With the pictures left out, retype exactly the lines below starting at the line that contains "Where should I click to: Toggle" and ending at the line that contains "Screen dimensions: 1479x583".

- _Data excerpts_:
***

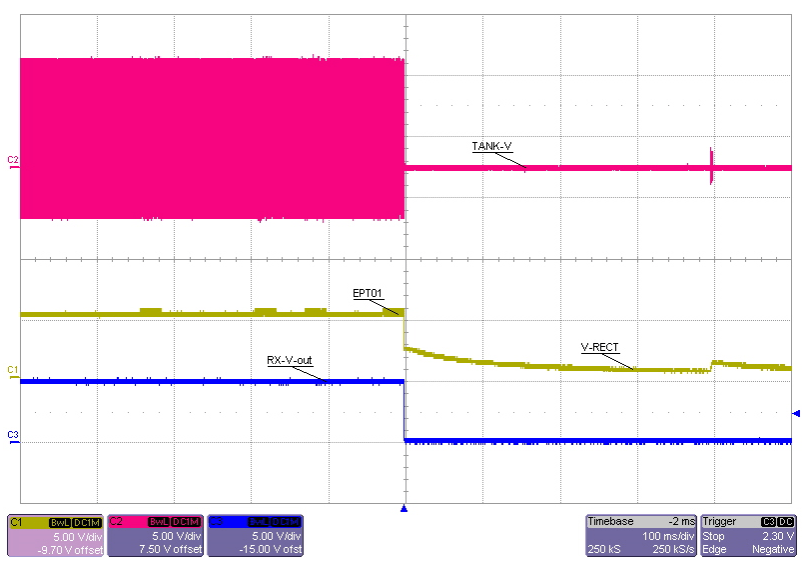Open the C2 channel descriptor box
Image resolution: width=805 pixels, height=570 pixels.
pos(154,535)
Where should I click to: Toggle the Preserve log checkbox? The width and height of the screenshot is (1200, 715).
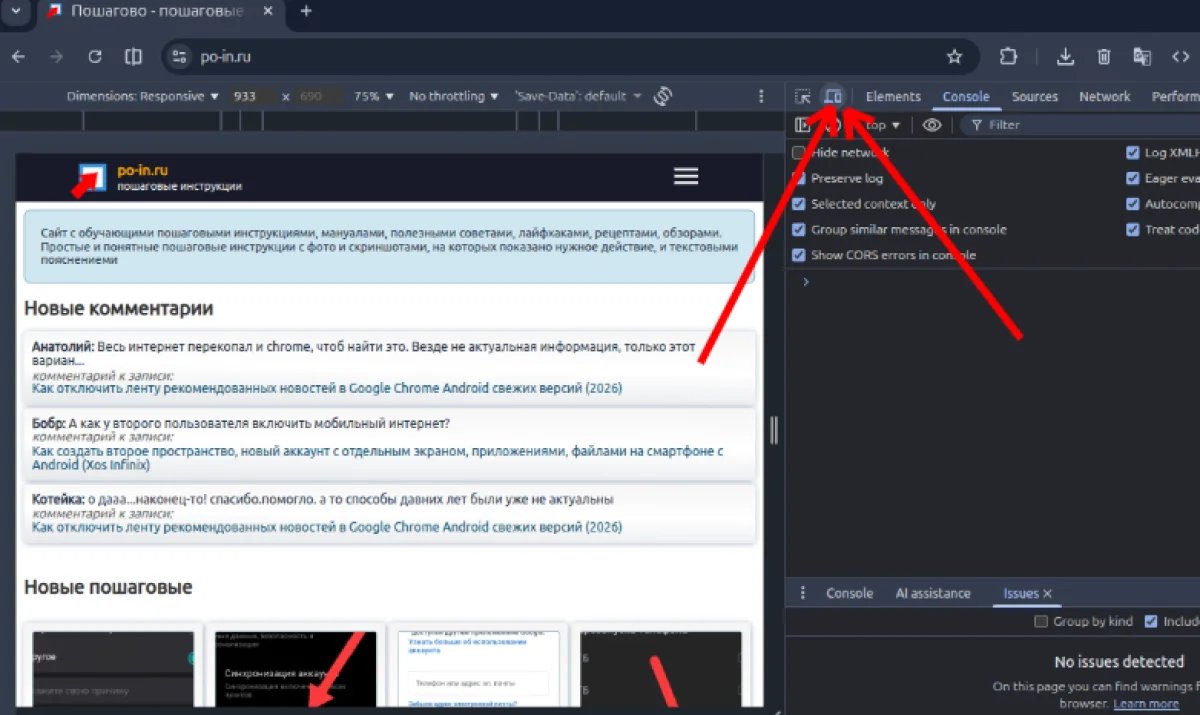[x=798, y=178]
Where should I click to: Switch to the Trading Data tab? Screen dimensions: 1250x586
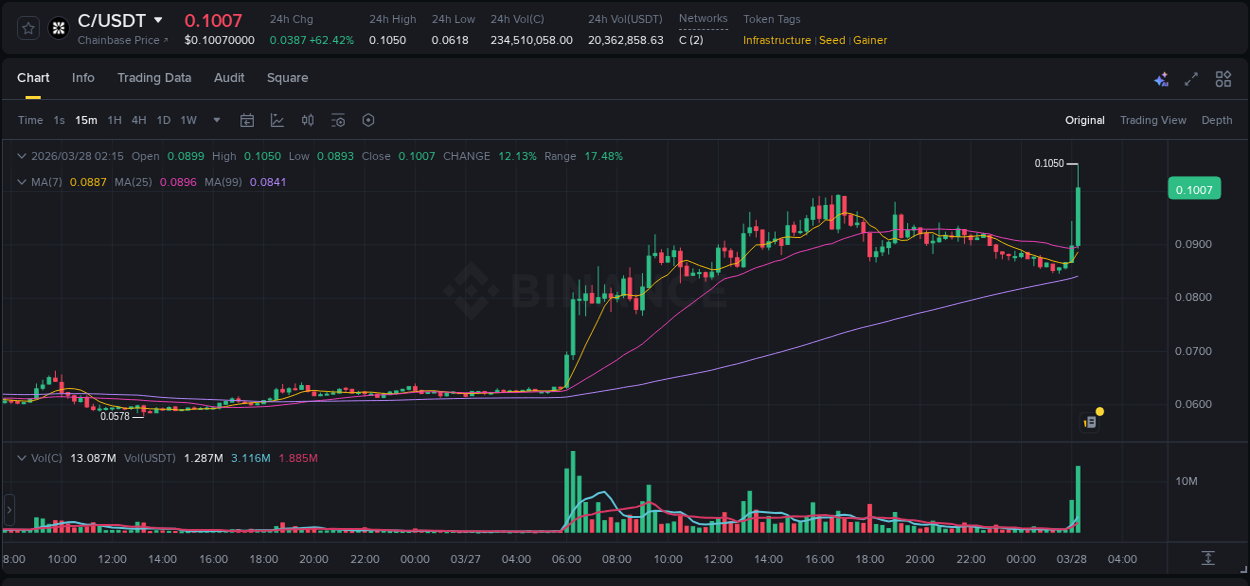coord(154,77)
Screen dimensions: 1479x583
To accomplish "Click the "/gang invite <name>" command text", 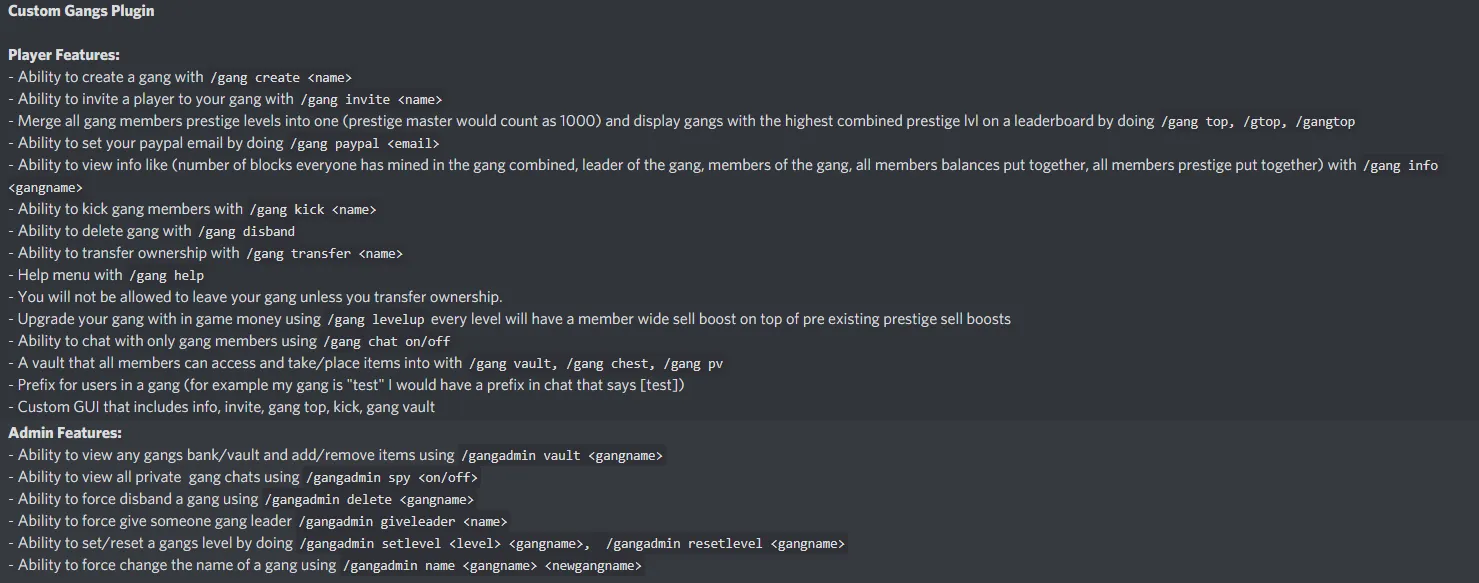I will point(370,100).
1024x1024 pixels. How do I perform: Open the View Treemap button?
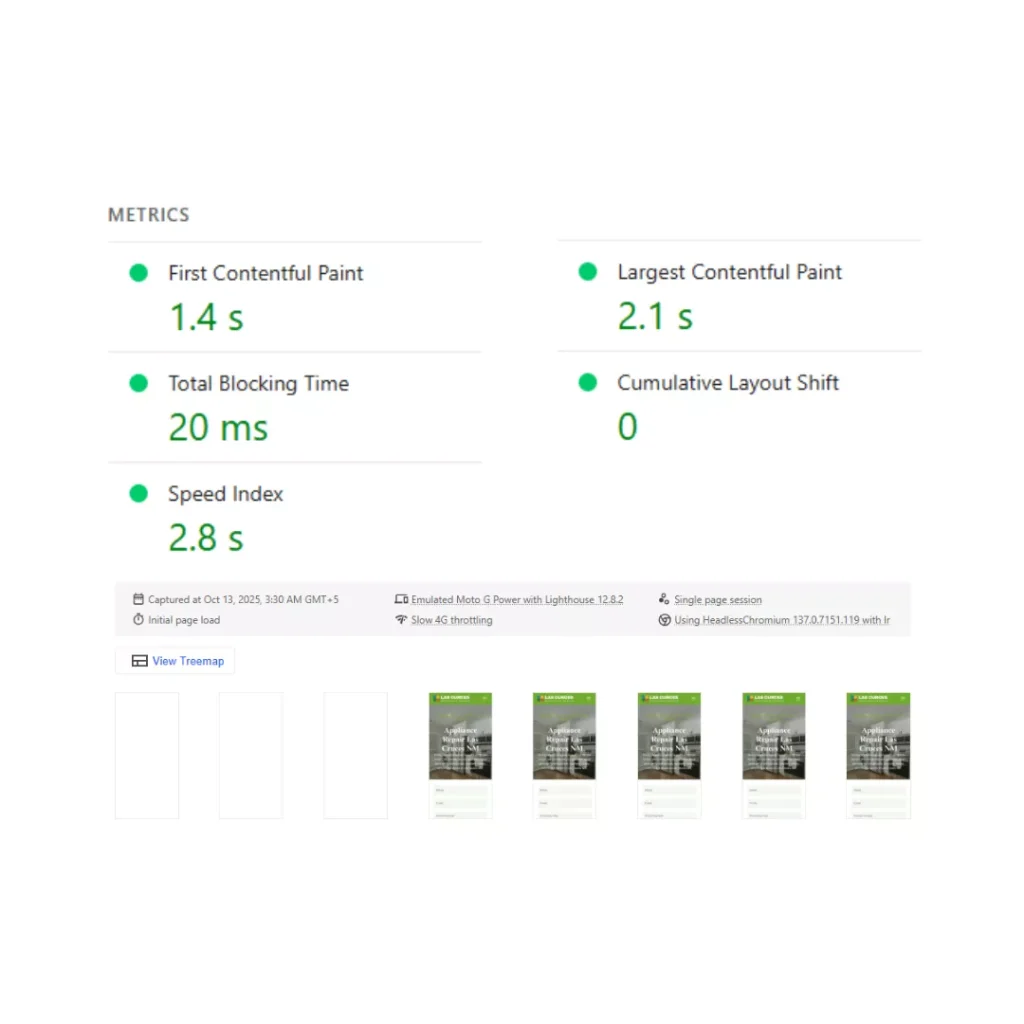click(x=176, y=661)
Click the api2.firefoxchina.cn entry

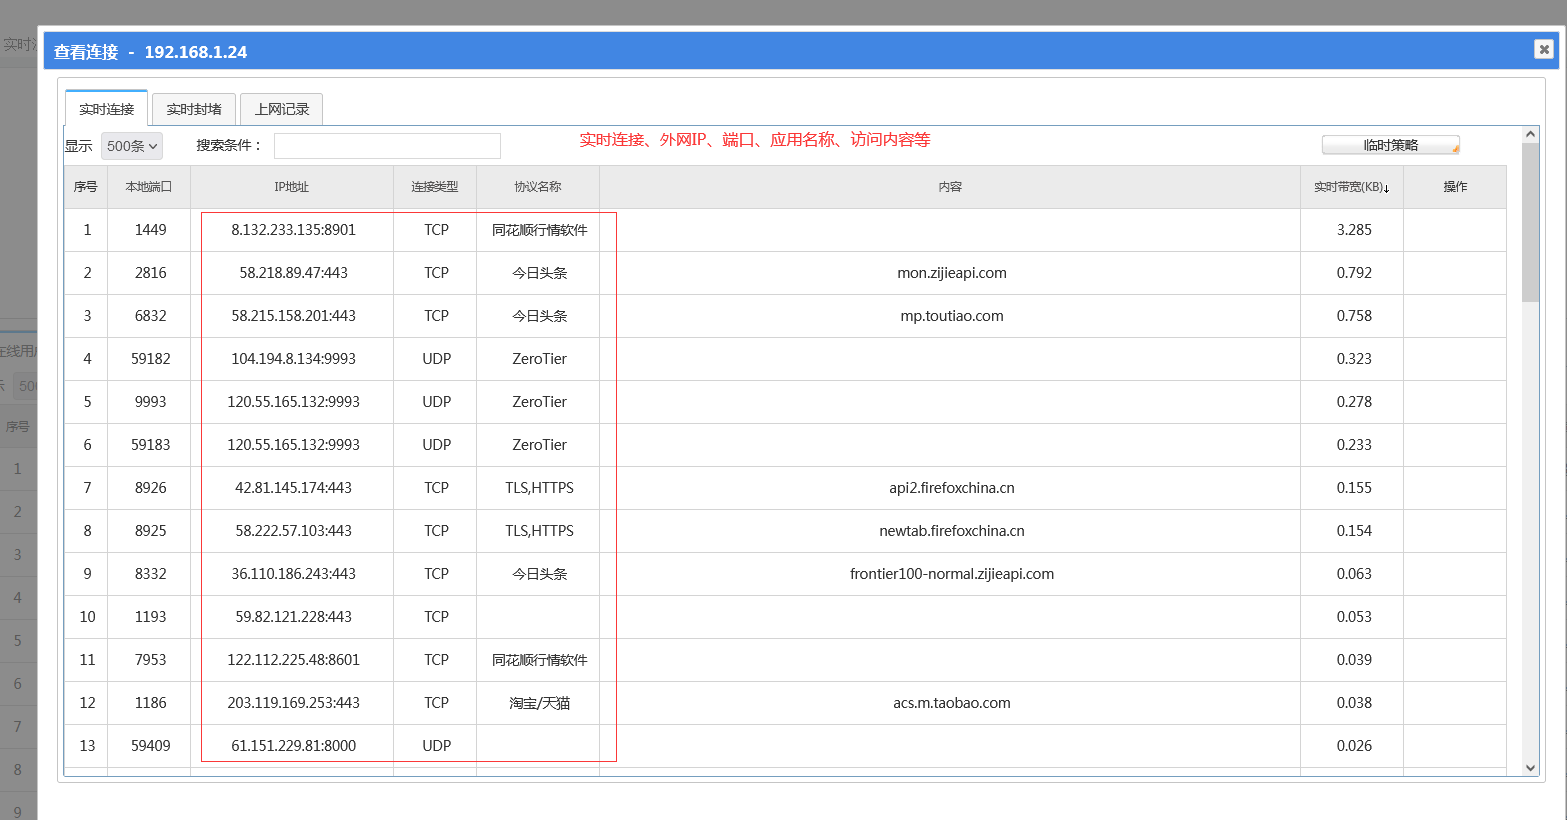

***

- _RESPONSE AREA_:
Where should I click to: Toggle the Preserve log checkbox? The width and height of the screenshot is (1200, 715).
[x=798, y=178]
Where should I click to: Switch to the Trading Data tab? Screen dimensions: 1250x586
coord(154,77)
Screen dimensions: 1479x583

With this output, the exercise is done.